Critics Page
The Sound of Morning

The Sound of Morning
Lower East Side Intersection (Manhattan)Corner Of Orchard And Rivington, New York, Ny 10002
October 14 – October 16, 2021
Kevin Beasley’s The Sound of Morning combines every aspect of his work to date—sculpture, sound, performance, and site specificity—in one totality. Staged at the crossroads of two Manhattan streets on the Lower East Side, Beasley plays the sounds of movement, object, and site—inserting sculptures made using everyday and industrial materials and objects, and performers—by using contact mics to magnify the faint noises that usually disappear into the white noise of Manhattan, creating a sonic sculpture.
Intersections are often sites where two neighborhoods meet, often with radical juxtapositions of architecture and inhabitants. They can also be places of starkly different uses of buildings, stores, restaurants, and residential buildings, and where contrasts in commercial value occur alongside colliding communities. Working with ten dancers from a variety of dance backgrounds, Beasley, with choreographic director and dancer Paul Hamilton, created a score that enhances and alters everyday gestures and actions. Microphones attached to the performers capture the normally inaudible sounds of their movements as they engage with the site, amplifying them to create an intense sonic experience for the audience.
Beasley created this scene using a process akin to the one he uses to make sculpture: by altering objects and materials to create new entities—ones that carry elements of their former life, but through corporeal shifts offer a new way of seeing and experiencing their materiality, symbolism, use, and history. Similarly, Beasley will adjust the regular actions, gestures, and sounds of the street so that they appear both familiar and foreign as the audience experiences their sonic properties.
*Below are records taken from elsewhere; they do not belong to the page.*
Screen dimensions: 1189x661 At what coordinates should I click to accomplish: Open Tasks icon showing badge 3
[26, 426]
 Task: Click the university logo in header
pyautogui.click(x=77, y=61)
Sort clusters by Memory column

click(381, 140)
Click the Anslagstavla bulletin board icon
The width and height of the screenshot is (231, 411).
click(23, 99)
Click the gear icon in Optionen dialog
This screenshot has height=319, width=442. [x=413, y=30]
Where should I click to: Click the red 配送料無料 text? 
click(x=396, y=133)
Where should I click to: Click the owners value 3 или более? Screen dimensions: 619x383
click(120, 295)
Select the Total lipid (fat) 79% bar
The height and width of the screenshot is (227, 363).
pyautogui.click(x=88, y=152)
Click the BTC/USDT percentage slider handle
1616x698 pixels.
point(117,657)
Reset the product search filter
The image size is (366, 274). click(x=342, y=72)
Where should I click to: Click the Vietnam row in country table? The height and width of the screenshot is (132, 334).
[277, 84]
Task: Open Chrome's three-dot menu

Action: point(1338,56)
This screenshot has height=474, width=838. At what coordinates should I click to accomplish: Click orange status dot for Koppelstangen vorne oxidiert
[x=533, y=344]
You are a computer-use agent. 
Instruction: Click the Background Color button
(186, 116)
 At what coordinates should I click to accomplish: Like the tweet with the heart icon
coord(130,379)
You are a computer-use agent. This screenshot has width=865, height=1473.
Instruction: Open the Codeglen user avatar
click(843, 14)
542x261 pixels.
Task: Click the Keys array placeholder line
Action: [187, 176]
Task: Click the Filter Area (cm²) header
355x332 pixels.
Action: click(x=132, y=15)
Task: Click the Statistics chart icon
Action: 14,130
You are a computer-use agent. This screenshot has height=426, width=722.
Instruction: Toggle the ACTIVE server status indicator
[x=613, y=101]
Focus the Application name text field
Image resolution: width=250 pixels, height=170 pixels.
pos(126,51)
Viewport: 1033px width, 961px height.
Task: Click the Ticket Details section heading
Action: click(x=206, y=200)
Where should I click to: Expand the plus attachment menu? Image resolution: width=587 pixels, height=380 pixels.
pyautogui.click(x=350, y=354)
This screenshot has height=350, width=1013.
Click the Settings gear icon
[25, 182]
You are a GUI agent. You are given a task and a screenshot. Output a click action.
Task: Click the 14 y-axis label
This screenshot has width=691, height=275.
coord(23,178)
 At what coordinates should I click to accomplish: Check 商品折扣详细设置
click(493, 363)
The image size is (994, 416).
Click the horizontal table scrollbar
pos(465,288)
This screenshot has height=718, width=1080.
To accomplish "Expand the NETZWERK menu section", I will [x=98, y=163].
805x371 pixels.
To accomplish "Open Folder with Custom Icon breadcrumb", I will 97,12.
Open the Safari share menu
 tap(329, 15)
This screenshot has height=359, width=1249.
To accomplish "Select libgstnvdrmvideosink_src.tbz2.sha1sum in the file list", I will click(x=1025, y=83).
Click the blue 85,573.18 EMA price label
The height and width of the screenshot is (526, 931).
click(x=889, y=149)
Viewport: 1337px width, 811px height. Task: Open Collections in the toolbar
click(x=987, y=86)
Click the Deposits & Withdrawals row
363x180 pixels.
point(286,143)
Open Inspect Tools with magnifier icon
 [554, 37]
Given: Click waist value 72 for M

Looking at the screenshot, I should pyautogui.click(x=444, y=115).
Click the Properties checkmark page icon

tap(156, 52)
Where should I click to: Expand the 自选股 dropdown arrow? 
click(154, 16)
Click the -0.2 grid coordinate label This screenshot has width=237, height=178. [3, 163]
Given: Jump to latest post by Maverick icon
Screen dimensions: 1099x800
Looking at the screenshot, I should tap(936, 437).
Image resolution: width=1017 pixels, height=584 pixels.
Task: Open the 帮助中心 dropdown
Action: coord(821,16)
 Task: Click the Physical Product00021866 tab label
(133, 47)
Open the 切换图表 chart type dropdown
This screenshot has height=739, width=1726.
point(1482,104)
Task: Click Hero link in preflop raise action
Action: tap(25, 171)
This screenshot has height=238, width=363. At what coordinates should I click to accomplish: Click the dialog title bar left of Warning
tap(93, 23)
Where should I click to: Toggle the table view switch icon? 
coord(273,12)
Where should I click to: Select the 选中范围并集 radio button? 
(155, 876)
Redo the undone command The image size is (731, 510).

In a conversation we had during the process of making this work, Beasley stated that “this feels like a moment to explore the texture of what the city provides, to consider what this space and this architecture does as a backdrop to these ideas. I’m looking forward to seeing the way that the sound and the bodies exist in that space.” Overall, The Sound of Morning considers how life is lived, how everyday behaviors are performed, how we interact with each other together and apart, as anonymous individuals drifting through the city, one mind passing another, one body bumping against another body.